== Material provided ==
------

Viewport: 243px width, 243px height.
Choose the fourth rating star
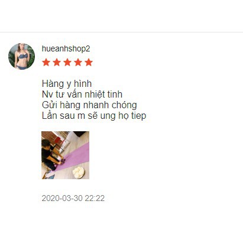point(78,62)
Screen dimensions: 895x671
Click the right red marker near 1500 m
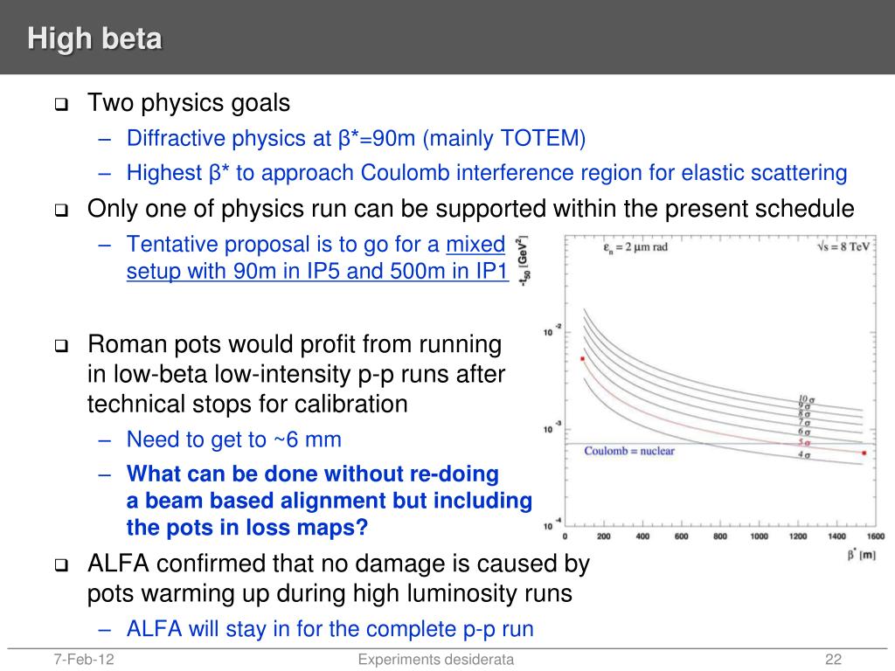pyautogui.click(x=864, y=453)
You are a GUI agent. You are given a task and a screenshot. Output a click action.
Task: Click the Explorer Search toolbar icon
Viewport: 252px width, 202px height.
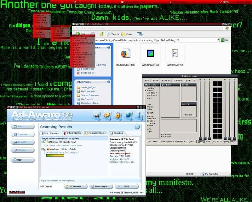pyautogui.click(x=113, y=34)
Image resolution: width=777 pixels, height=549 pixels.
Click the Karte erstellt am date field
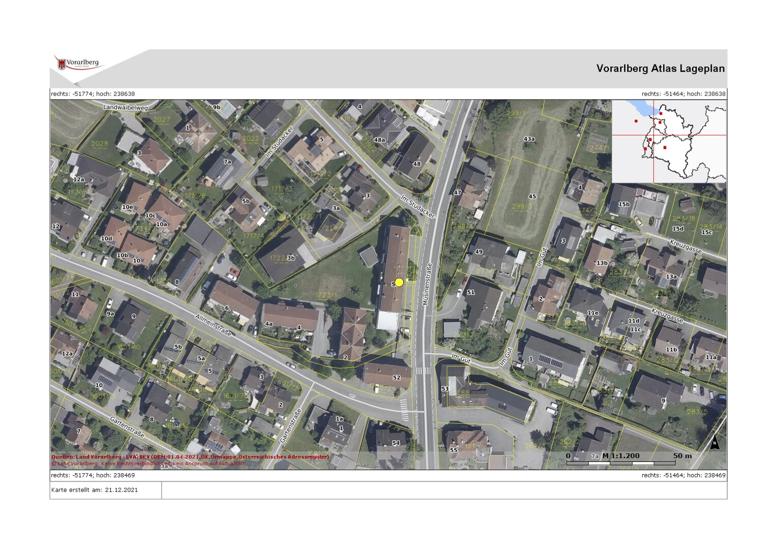pyautogui.click(x=95, y=490)
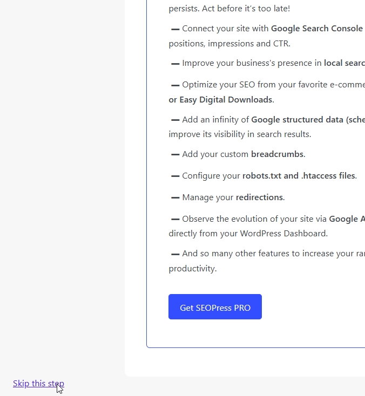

------

== Problem to work on ==
Once the line holding "Click the right red marker near 1500 m" is found, copy it and each later line exactly through the end of the data, leaving out the pictures.

== Expected answer ==
Click the right red marker near 1500 m
pyautogui.click(x=864, y=453)
You are a GUI agent. You are given a task and a screenshot. Output a click action.
Task: Click the Explorer Search toolbar icon
Viewport: 252px width, 202px height.
pyautogui.click(x=113, y=34)
Image resolution: width=777 pixels, height=549 pixels.
Click the Karte erstellt am date field
pyautogui.click(x=95, y=490)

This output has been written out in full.